Generally I will be splitting them into two main categories, based on the policy’s duration whether if a fixed period was specified (“Temporary”) or if it an open ended ones (“Permanent”). Of course the government will have the right to amend or cease something the following Tax Assessment Year (“YA”).
- Reduction of 1% income tax rate for chargeable income bracket of RM50,001 – RM70,000 from 14% to 13%
- Increased Tax Relief (+RM2,000) for Medical Expenses for Self, Spouse and Children capped at RM8,000
- Increased Tax Relief (+RM3,000) for Medical Treatment, Special Needs and Care Expenses for Parents capped at RM8,000
- Increased Tax Relief (+RM500) for Lifestyle Expenses capped at RM3,000 (p/s: existing category will now include electronic newspaper)
- Increased Tax Relief (+RM1,500) for Disabled Spouse capped at RM5,000
- Income tax exemption (+RM10,000) for compensation of job loss capped at RM20,000 for YA 2020/2021
- Capped individual income tax rate at 15% for 5 consecutive Year Assessments, if the individual is an:
- Non-Malaysian Citizens in Companies with Relocation Incentive, subject to approval and conditions.
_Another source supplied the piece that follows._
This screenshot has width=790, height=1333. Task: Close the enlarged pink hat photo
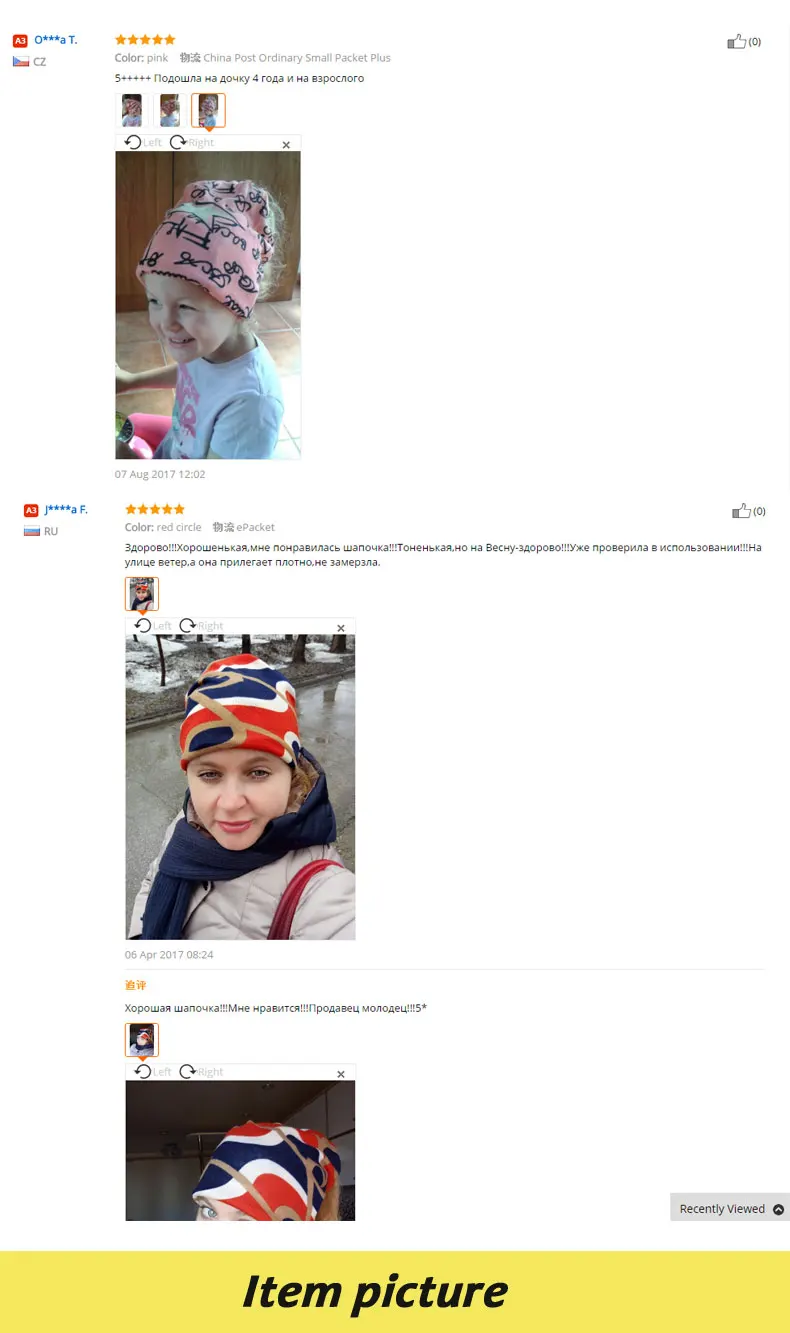(x=286, y=145)
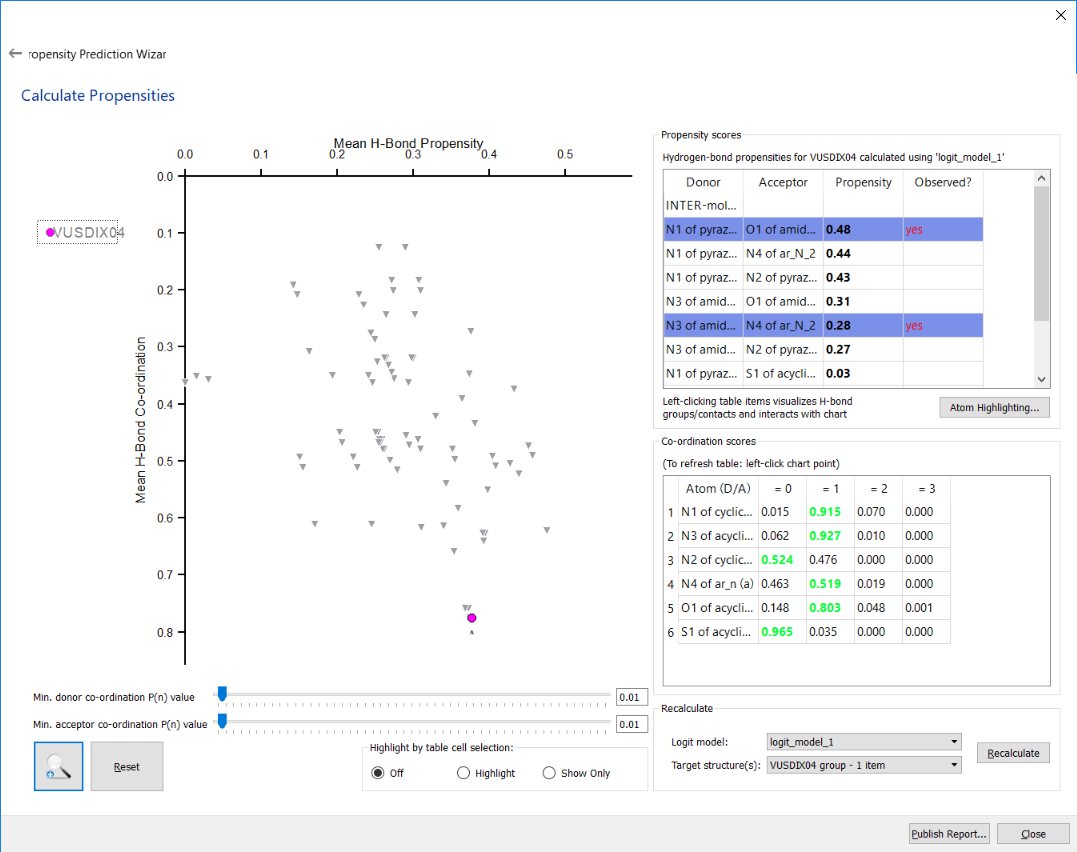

- Malaysian Citizens returning to Malaysia as part of Returning Expert Programme (REP), subject to approval and conditions.
- Income Tax Exemption for 50% of your investments made in Equity Crowdfunding, up to RM50,000 or 10% of aggregate income (whichever is lower) for investments between 1 Jan 2021 to 31 Dec 2023
- Expanded coverage for tax relief on expenses incurred for Study Fees for YA 2021/2022
- Extended Tax Relief (+4 years) for Private Retirement Scheme (PRS) contribution up to YA 2025, with existing tax relief cap at RM3,000.
- Extended Tax Relief (+2 years) for Skim Simpanan Pendidikan National (SSPN) savings up to YA 2022, with existing tax relief cap at RM8,000.
I know most items above are in super high-level – if you’re keen to know more about the tax relief / changes in detail, check out summary done by KPMG Malaysia,
By now you may have already noticed – I highlighted some of the items in red above and you might have guessed it already – those are the ones I will be focusing on today!
What’s so interesting about those changes?
As always, let’s start with the easy one first:
Reduction of 1% income tax rate for chargeable income bracket of RM50,001 – RM70,000
As long as you are earning at least RM5,833.33 per month, it’d be a RM200 cash in the form of “tax reduction”. Based on studies from Department of Statistics Malaysia (DOSM), 50% of the household (M2 and above) would hopefully enjoy this benefit (hence the “median” income)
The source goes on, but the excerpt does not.